When I was first getting into broadcasting I had that desire – like every person who has ever worked in this business – to work in my hometown. For me, its where I grew up: Hartford, Connecticut. That dream came true in January 1991, thanks to a woman who saw things in me I never saw in myself.
Her name was Colleen Marren and she was the news director of WTIC-TV, Hartford’s Fox station. WTIC was relatively new in the news game, up against the more-established CBS, ABC and NBC stations. Colleen had put together a young, but talented group already and was looking for a weekend sports anchor. She went through quite a few tapes … and then chose to hire me.
Believe me, I was a long shot.

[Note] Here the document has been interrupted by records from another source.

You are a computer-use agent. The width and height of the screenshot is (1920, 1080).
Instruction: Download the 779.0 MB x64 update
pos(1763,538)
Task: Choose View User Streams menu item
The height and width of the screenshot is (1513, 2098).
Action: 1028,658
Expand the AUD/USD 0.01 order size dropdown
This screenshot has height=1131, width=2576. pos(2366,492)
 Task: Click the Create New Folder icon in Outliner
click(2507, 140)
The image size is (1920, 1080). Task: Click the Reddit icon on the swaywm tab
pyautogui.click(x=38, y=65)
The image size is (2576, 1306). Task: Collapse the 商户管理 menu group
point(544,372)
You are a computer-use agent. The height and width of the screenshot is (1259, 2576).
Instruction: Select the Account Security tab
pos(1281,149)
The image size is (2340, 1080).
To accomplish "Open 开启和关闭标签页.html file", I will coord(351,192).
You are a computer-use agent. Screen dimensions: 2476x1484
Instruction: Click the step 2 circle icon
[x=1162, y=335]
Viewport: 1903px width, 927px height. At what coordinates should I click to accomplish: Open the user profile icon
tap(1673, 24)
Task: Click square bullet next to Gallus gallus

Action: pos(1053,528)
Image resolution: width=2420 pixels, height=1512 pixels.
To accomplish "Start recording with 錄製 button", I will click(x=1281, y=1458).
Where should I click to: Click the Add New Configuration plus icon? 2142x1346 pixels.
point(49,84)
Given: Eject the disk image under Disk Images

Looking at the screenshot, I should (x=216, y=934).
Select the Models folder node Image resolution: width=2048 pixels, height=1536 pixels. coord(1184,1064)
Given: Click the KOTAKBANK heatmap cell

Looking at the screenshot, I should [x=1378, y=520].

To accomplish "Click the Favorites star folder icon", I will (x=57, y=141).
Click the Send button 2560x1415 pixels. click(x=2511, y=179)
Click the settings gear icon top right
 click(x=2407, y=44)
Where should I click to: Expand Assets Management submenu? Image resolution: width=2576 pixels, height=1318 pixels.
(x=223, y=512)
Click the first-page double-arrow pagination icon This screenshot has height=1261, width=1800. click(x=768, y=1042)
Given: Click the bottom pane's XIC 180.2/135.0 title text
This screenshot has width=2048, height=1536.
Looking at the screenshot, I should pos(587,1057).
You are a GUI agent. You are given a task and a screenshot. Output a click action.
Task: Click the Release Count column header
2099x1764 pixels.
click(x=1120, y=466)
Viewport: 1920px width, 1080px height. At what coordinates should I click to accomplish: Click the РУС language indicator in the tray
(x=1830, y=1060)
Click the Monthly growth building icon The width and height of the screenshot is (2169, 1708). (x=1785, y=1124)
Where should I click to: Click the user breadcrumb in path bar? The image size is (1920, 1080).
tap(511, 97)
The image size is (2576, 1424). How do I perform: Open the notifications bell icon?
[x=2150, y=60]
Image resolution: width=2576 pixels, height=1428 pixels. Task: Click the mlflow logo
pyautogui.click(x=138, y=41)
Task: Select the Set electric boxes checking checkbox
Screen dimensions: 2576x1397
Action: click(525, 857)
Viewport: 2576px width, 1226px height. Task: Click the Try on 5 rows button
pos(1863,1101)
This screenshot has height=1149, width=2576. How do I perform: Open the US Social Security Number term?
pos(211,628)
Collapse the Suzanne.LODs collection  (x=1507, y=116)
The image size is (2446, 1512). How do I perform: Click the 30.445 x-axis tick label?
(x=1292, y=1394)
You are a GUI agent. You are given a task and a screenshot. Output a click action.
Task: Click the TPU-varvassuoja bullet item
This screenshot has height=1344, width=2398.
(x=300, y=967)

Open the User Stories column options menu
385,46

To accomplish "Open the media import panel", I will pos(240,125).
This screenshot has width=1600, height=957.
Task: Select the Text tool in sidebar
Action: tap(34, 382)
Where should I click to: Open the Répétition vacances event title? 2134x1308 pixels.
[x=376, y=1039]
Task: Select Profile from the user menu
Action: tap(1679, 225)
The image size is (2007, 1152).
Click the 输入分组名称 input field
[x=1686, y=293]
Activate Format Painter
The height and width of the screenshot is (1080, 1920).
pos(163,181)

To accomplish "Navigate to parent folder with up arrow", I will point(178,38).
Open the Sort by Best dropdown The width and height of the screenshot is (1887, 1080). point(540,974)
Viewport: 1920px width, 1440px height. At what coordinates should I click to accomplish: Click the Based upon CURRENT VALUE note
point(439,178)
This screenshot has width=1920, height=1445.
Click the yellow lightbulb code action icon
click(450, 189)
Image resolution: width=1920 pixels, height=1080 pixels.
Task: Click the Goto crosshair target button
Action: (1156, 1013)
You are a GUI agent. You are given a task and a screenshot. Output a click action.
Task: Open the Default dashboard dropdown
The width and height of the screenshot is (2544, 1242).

I never had a job in commercial broadcasting as a on-air person. Once more, I was starting in one of the nation’s top 25 markets. I’m not sure what Colleen saw in this skinny kid with the afro ( Don’t laugh. It was 1991 ). Whatever she saw, I was grateful. But getting the job was only the beginning.
She gave me my first job in TV news. Now, she’s leading one of WTAE’s competitors. Talk about a small world.
Colleen was like a mom to all of us in the newsroom. She taught me so much about journalism – and about life. She gave me lessons that have stayed with me to this day. I was only at the station for a year and a half, but its still the most important 18 months of my career.
So why do I mention all this … and what does it have to do with the title? Turns out one of our competitors ( the one whose call letters start with a “K” ) has hired a news director. Guess who it is?
That’s right, Colleen Marren. Some 18 years after she hired me, I will be competing against her for viewers. It’s almost like in sports when the coach faces one of his former players. However, in this case, many years have passed and the style I had back then is very different what I do know. Same is true for Colleen who has become a success in so many cities since leaving Hartford.
I’m sure I will be calling her at some point to welcome her to Pittsburgh. I know she will find it as fascinating and welcoming as I have. After all, it was Colleen who taught me to embrace the city in which I work.